= What to do =
Print the line containing "Click the search magnifier in title bar" and all lines after it, unchanged, through the end of the data. Leave the pictures out.

Screenshot grounding data
◇ ◇ ◇ ◇ ◇

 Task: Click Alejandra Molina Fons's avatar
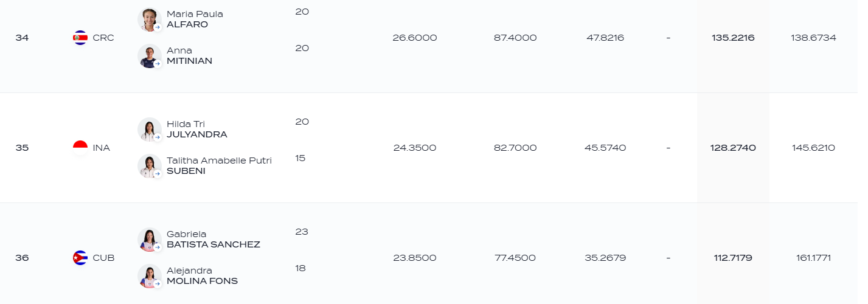pos(150,276)
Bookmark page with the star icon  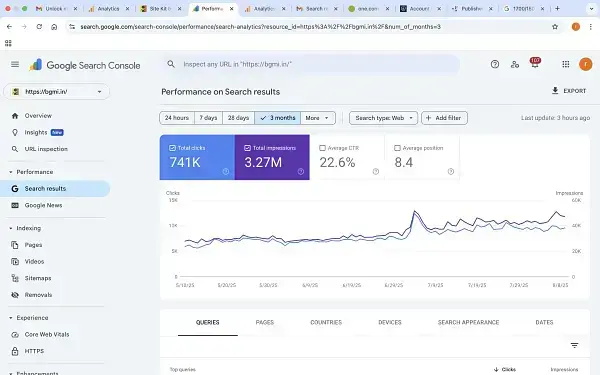pos(555,27)
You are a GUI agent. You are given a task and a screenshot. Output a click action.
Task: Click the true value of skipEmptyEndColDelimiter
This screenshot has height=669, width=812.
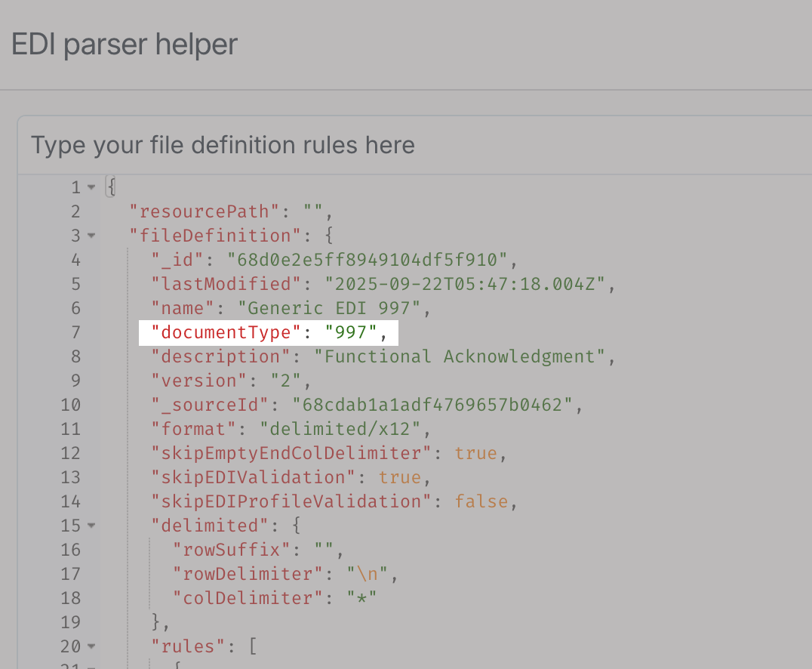[x=475, y=453]
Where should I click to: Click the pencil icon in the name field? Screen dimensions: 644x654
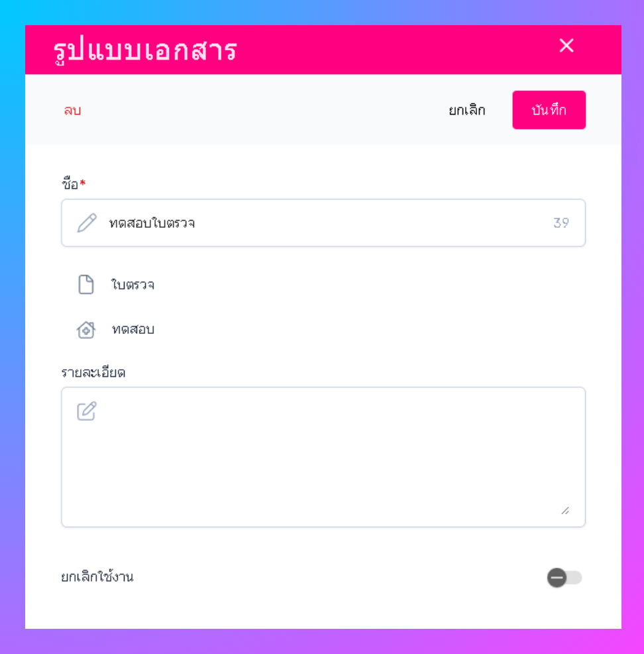click(x=87, y=223)
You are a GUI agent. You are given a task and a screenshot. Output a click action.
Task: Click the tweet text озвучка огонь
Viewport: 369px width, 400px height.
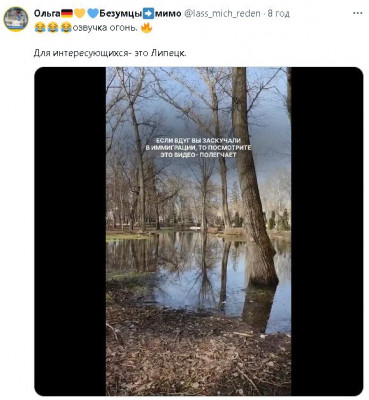coord(105,27)
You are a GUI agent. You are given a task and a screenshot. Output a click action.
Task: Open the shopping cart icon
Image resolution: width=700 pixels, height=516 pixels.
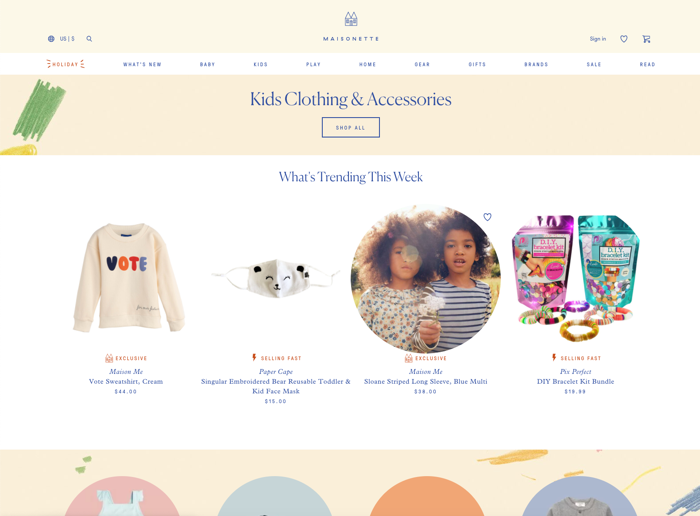[x=646, y=39]
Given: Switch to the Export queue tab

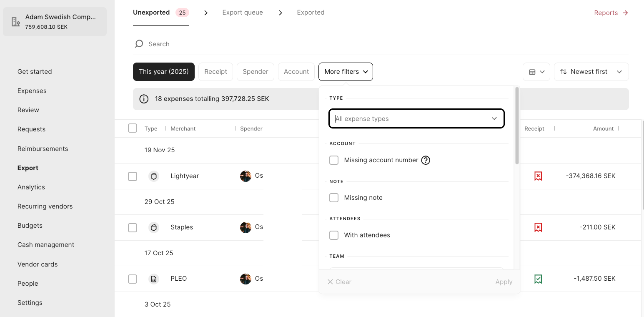Looking at the screenshot, I should [243, 13].
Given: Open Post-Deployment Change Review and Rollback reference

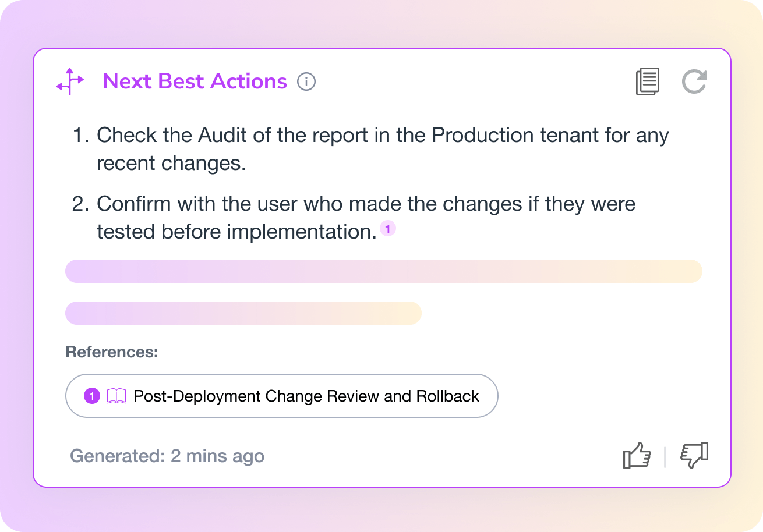Looking at the screenshot, I should click(x=306, y=396).
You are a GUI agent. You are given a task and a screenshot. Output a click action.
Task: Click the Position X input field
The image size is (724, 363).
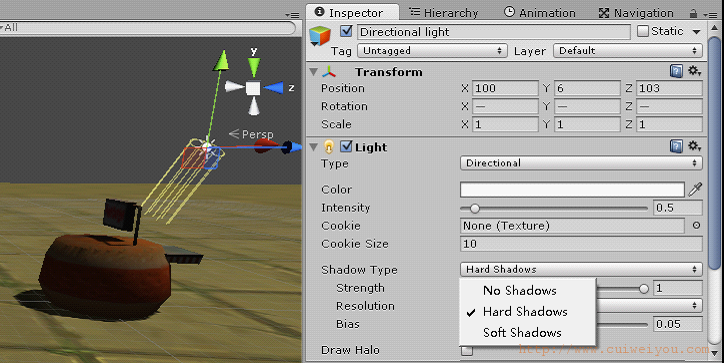pyautogui.click(x=505, y=88)
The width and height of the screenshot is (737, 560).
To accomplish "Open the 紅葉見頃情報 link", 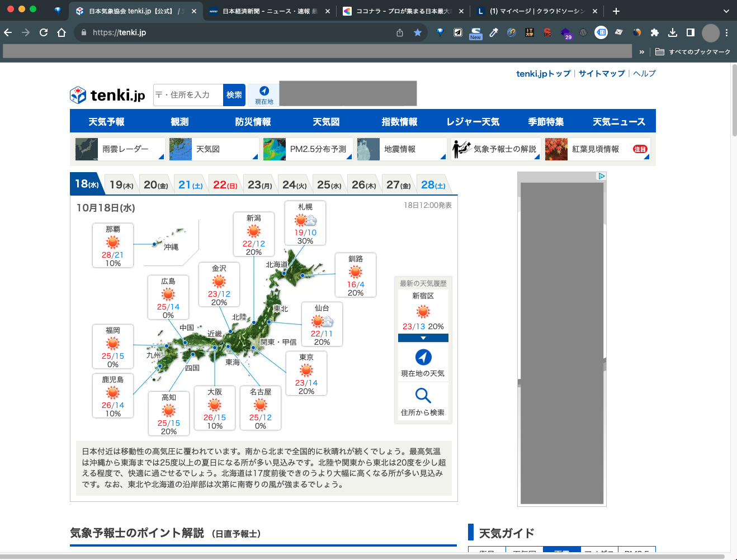I will [595, 149].
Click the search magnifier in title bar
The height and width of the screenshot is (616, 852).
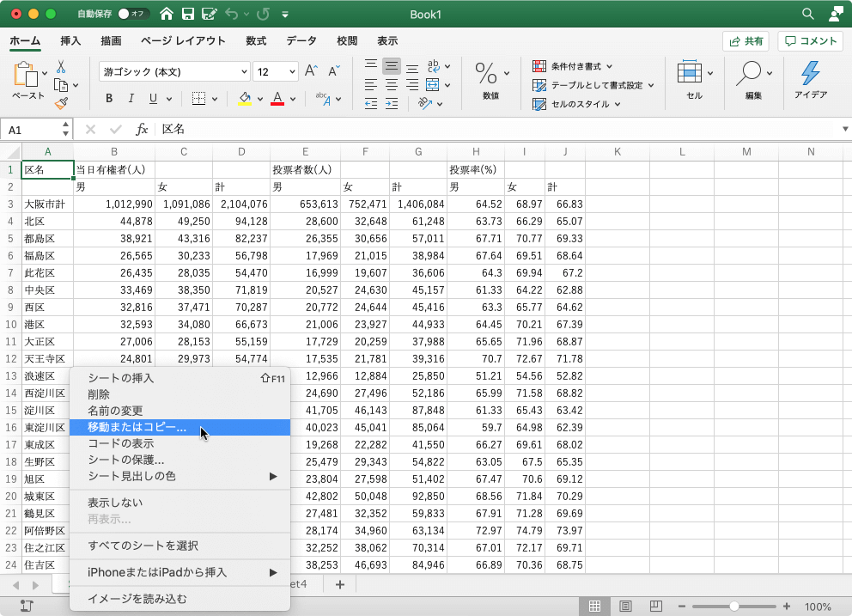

◇ ◇ ◇ ◇ ◇

= Result of the task =
Click the search magnifier in title bar
The height and width of the screenshot is (616, 852).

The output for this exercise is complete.